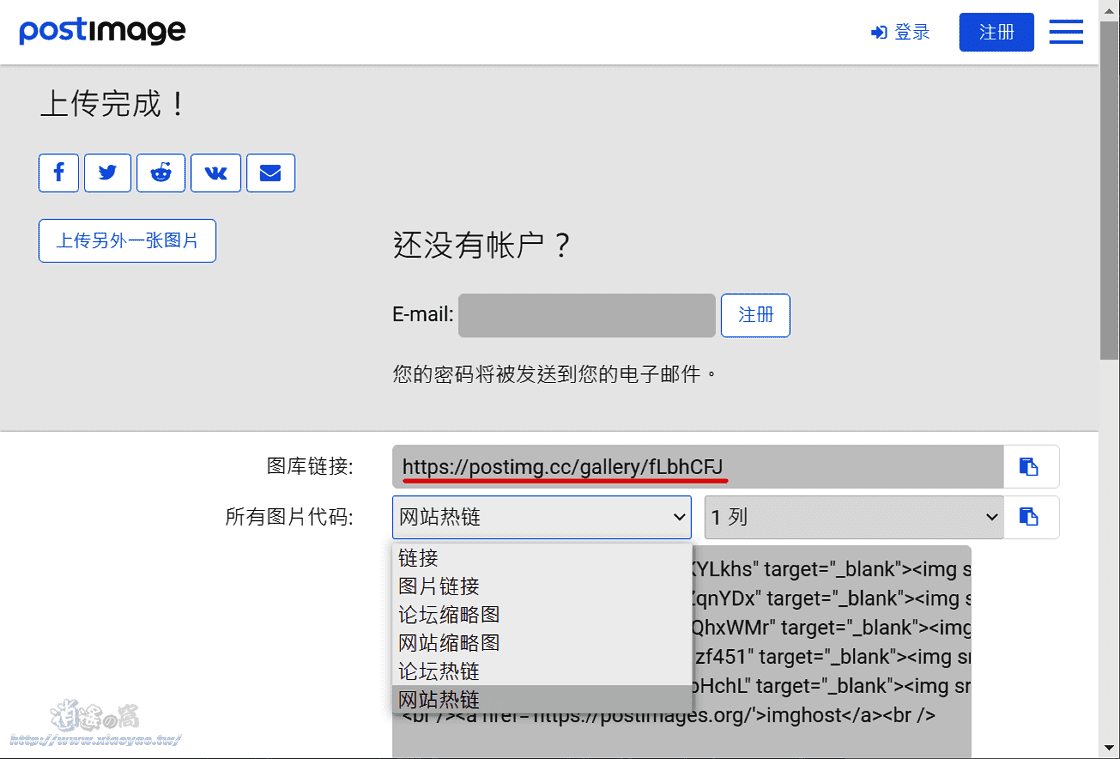Click the blue 注册 register button

pos(996,32)
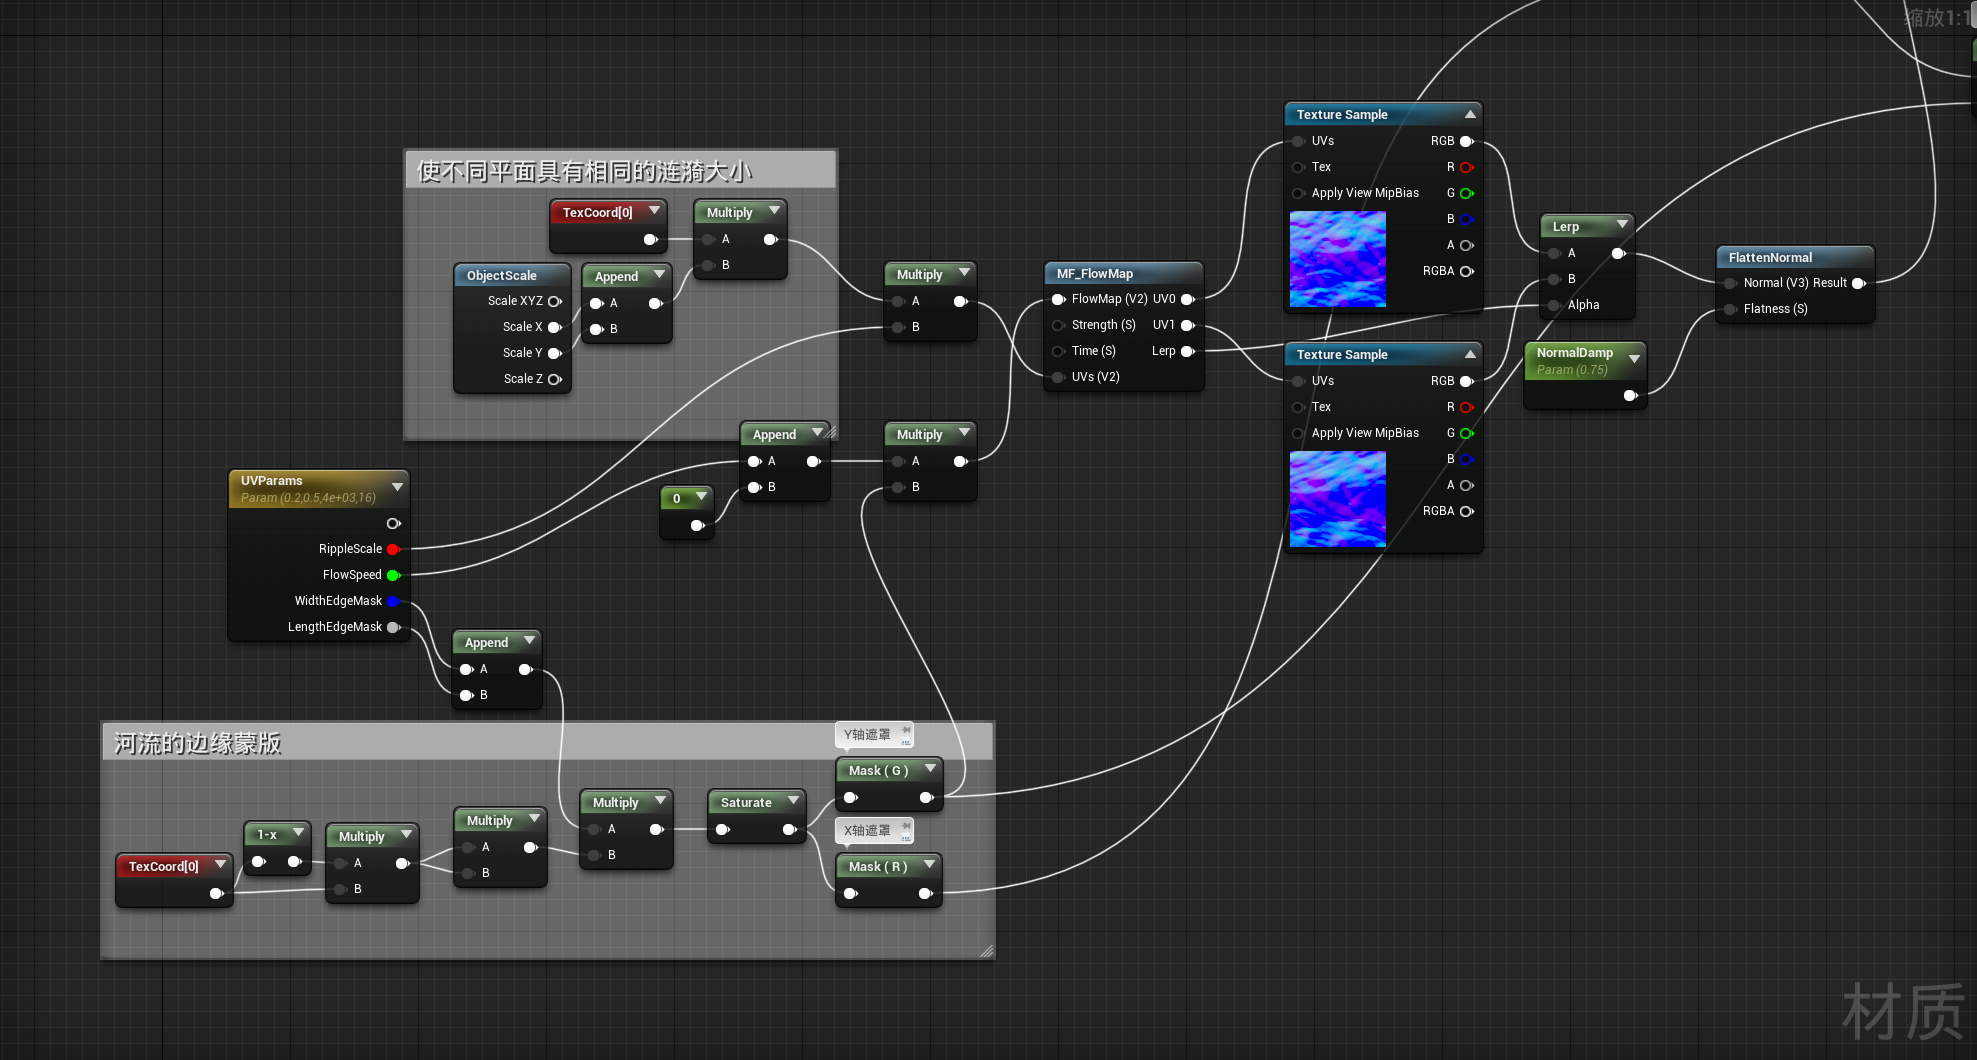Viewport: 1977px width, 1060px height.
Task: Click resize handle of 河流的边缘蒙版 comment box
Action: pos(986,951)
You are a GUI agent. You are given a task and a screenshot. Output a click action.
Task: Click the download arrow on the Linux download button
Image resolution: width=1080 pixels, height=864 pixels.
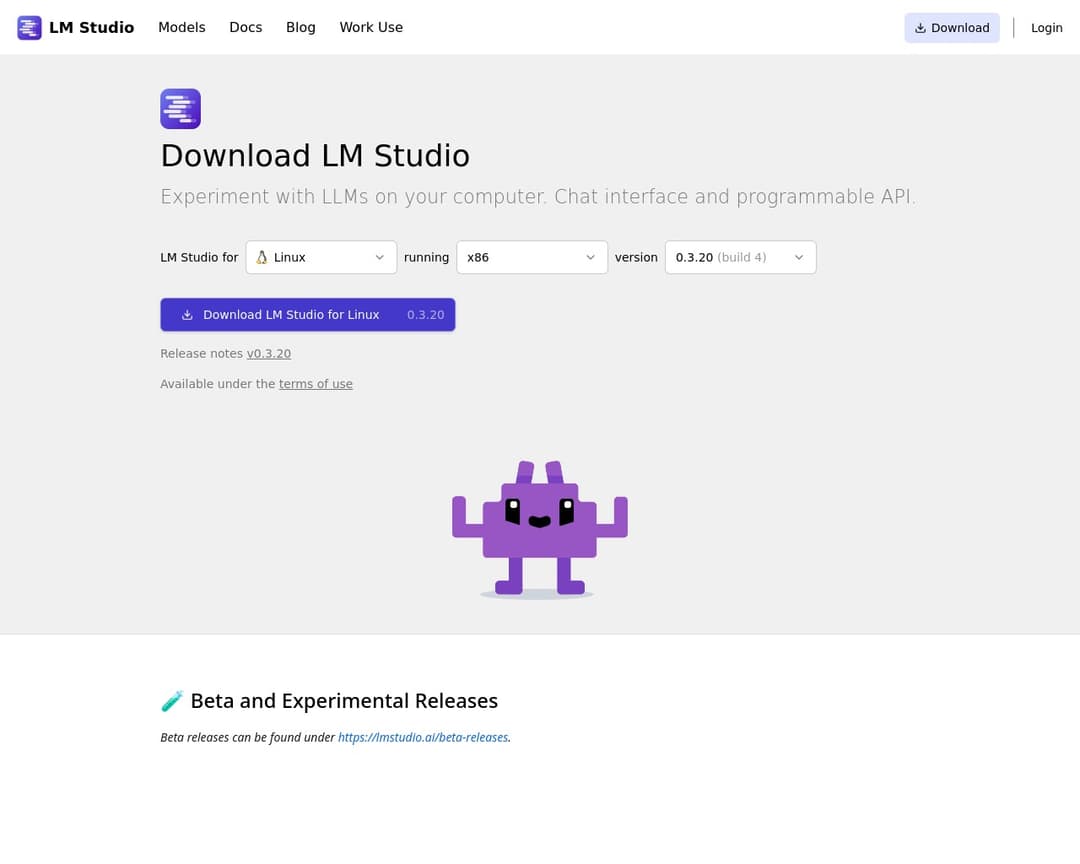(187, 314)
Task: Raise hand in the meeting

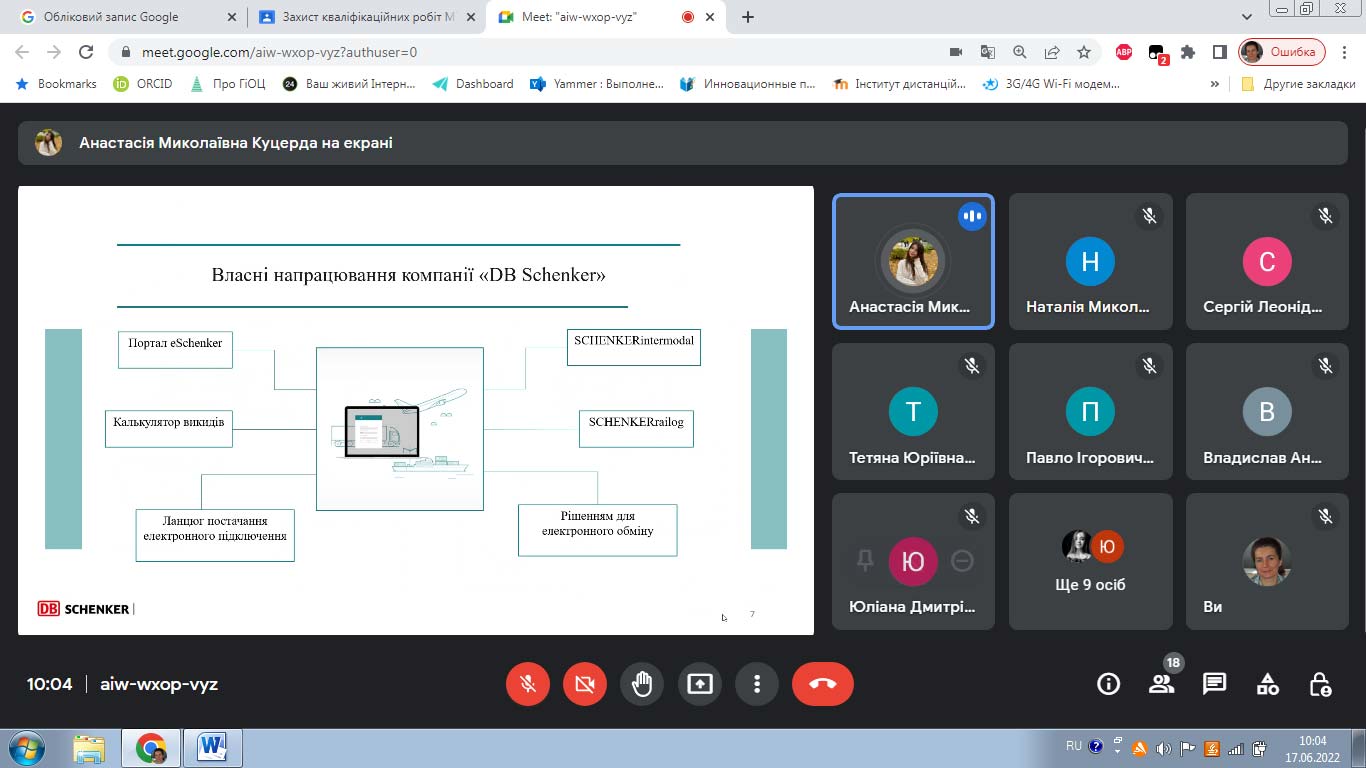Action: [x=642, y=684]
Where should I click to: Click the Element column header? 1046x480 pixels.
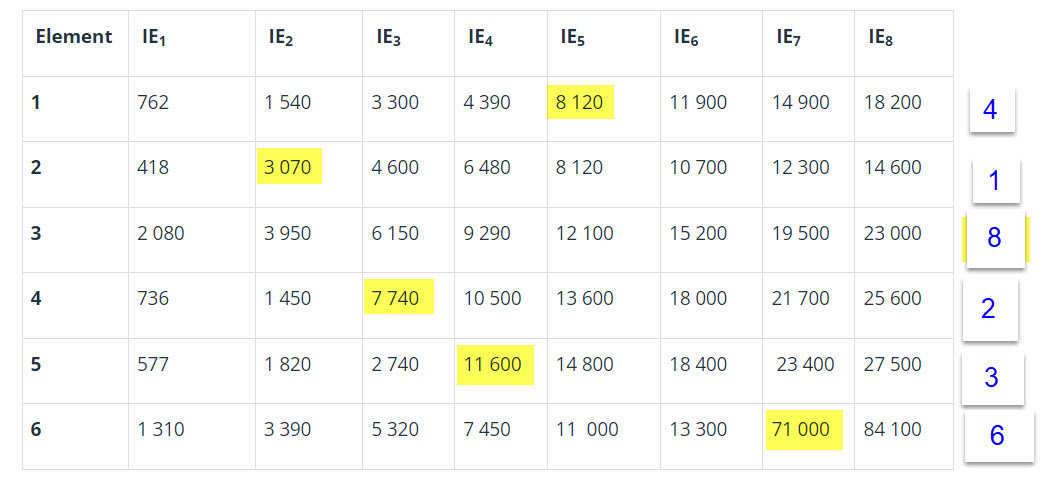(74, 37)
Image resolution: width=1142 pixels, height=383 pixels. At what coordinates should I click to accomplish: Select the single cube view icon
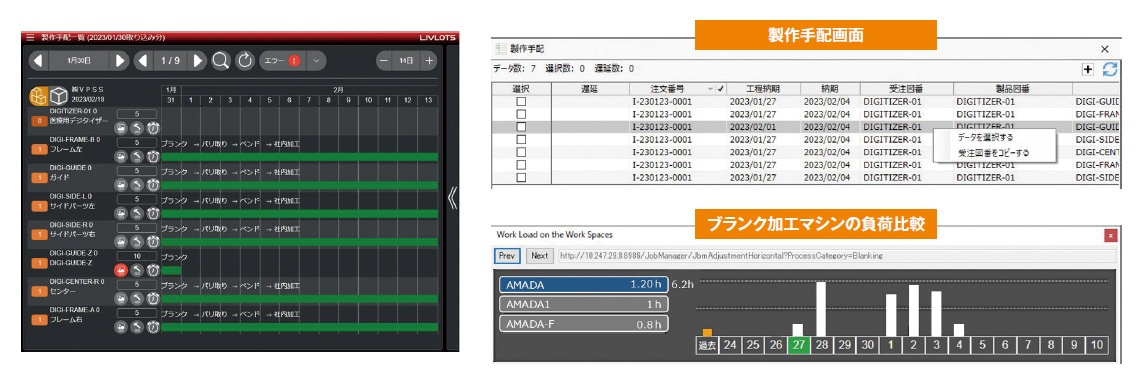59,96
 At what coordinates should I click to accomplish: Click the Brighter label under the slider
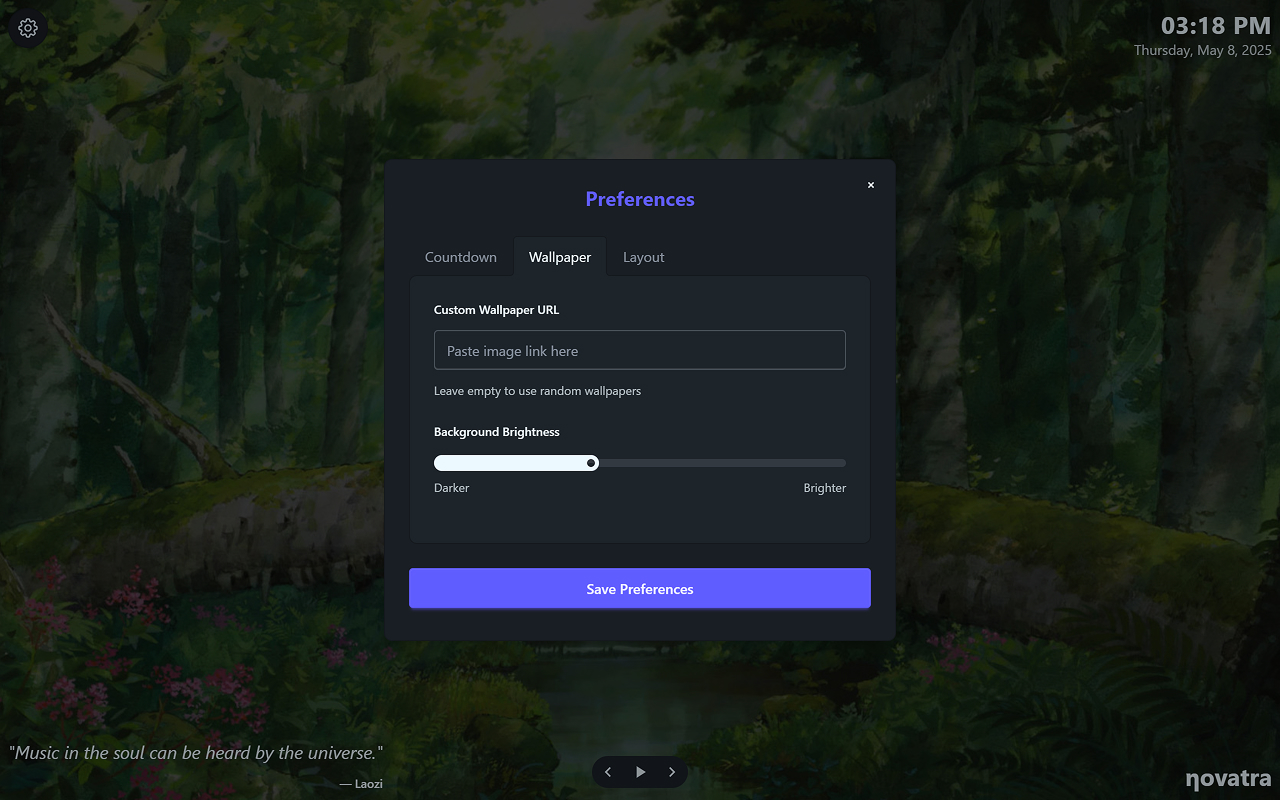(x=825, y=488)
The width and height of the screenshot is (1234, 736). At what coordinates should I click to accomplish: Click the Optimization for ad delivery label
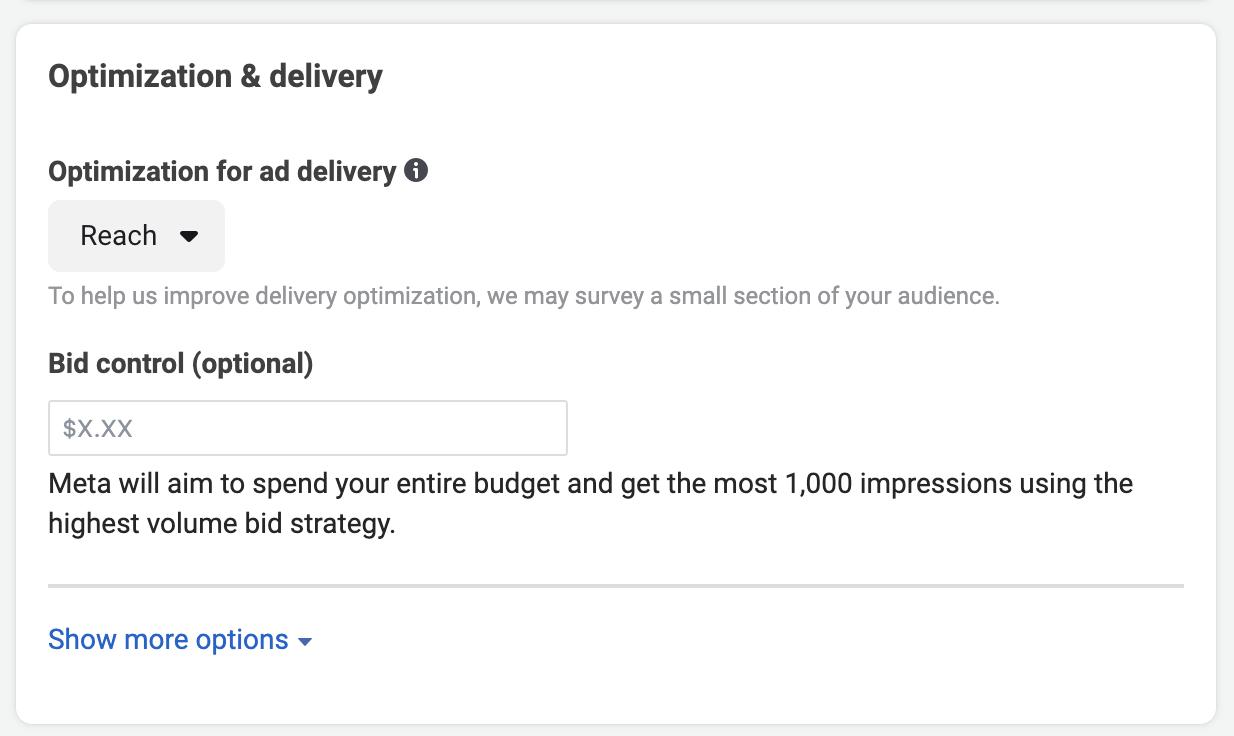tap(221, 172)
▬▬▬▬▬▬▬▬▬▬
• Assignment: Return exactly the lines from the line with "The width and" through the last line of the data above, both included; pictures do not go in the answer.

• Completed exercise:
The width and height of the screenshot is (1234, 736). At what coordinates should I click to accomplish: Click the Optimization for ad delivery label
tap(221, 172)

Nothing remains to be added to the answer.